Tuesday, July 27, 2010

I say tomato, the government says get a room

If there's anything I like better than being for something, it's being against something, so when I heard about the protest going on in Guangzhou on Sunday I immediately headed for the mainland.

You see, the Guangzhou government has deemed Cantonese a "useless" language (except, presumably, to those sixty million people that speak it) and has decided to replace all Cantonese-language television programming with Mandarin. They have, however, graciously allowed that Cantonese can still be spoken in private homes.
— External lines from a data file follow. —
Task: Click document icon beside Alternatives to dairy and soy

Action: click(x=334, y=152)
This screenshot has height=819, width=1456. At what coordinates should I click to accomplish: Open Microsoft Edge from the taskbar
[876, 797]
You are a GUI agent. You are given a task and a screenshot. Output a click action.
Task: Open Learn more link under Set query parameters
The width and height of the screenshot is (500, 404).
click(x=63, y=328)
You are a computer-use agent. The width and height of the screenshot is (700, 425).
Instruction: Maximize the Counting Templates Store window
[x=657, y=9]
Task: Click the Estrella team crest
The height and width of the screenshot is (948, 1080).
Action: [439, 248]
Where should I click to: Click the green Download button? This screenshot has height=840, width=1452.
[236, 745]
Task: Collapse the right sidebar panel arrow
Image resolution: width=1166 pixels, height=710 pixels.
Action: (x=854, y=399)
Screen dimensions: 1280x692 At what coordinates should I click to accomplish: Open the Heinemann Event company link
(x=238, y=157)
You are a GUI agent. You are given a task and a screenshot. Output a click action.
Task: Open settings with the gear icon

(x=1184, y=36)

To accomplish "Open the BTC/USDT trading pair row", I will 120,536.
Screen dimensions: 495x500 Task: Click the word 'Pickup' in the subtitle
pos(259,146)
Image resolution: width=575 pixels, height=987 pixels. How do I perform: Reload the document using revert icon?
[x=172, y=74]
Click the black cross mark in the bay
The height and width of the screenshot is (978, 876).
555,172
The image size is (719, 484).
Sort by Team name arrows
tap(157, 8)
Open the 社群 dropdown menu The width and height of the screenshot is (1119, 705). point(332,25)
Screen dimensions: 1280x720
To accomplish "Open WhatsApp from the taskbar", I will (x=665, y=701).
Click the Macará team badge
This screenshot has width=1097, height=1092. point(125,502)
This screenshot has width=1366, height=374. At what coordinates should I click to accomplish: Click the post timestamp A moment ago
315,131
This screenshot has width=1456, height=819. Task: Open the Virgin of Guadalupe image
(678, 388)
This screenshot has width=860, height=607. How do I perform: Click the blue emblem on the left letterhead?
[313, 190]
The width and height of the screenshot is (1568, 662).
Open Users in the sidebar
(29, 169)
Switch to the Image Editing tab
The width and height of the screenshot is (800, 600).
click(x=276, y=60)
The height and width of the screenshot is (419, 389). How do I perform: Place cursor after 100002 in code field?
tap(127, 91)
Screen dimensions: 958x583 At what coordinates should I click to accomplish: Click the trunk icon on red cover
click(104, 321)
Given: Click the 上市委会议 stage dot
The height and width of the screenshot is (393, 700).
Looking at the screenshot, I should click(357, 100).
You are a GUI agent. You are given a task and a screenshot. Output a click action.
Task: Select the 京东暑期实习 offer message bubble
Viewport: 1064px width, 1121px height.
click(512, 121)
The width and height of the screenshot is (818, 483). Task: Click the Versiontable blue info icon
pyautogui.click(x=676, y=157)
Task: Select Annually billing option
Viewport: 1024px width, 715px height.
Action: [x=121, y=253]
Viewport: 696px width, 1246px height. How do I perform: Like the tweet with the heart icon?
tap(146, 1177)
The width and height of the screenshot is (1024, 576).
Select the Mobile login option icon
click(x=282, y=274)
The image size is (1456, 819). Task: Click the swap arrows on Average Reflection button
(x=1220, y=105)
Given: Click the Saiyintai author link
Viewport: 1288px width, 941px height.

Chinese message boards lit up with news of this protest and, even though the organizer was arrested the night before, thousands of people showed up to sing, chant, and converse in their mother tongue. Here, chanting "Cantonese! Cantonese!":

The police found themselves greatly outnumbered and when they tried to make some arrests the crowd was so overwhelming that they were forced to back off. Even when they called in reinforcements, they were still exceedingly polite (for mainland police) in dispersing the crowd. Here they are right before they asked me - very nicely - to put my camera away:

Of course, the police may be on their best behavior because they've gotten a wee bit of criticism lately over the number of people who've "accidentally" died while in police custody from causes such as "death by drinking water", "death by picking at acne", or "death by nightmare". I didn't think to mention this to them.

And, as usual, as gweilos speaking Cantonese we were objects of fascination, delight, and multiple cameras (I'm sure photos of me are floating around hundreds of Chinese blogs):

After the rally, sweaty and righteous, we found an excellent Sichuan restaurant (verily, there seems to be no other kind) and feasted kung pao chicken, braised eggplant, japanese tofu, sichuan fries, stir-fried chilies and dry-fried long beans:

Fat and happy and riding a wave of cho die di victory, I returned to the "Venice Hotel" (more on that place later) to collapse. Another successful mainland venture.

One unrelated note: When you go to the movies or to KFC you get a big paper bucket for your popcorn or chicken. When you go to a fast-food restaurant or picnic or festival, you get paper cups for your drinks. I'm sure you've always known that these were made in China, but you didn't know exactly where. Well, today one more of life's little mysteries gets solved for you, because I found the home base. Meet "Disposable Tableware Confluence":

You will sleep well tonight, my friend.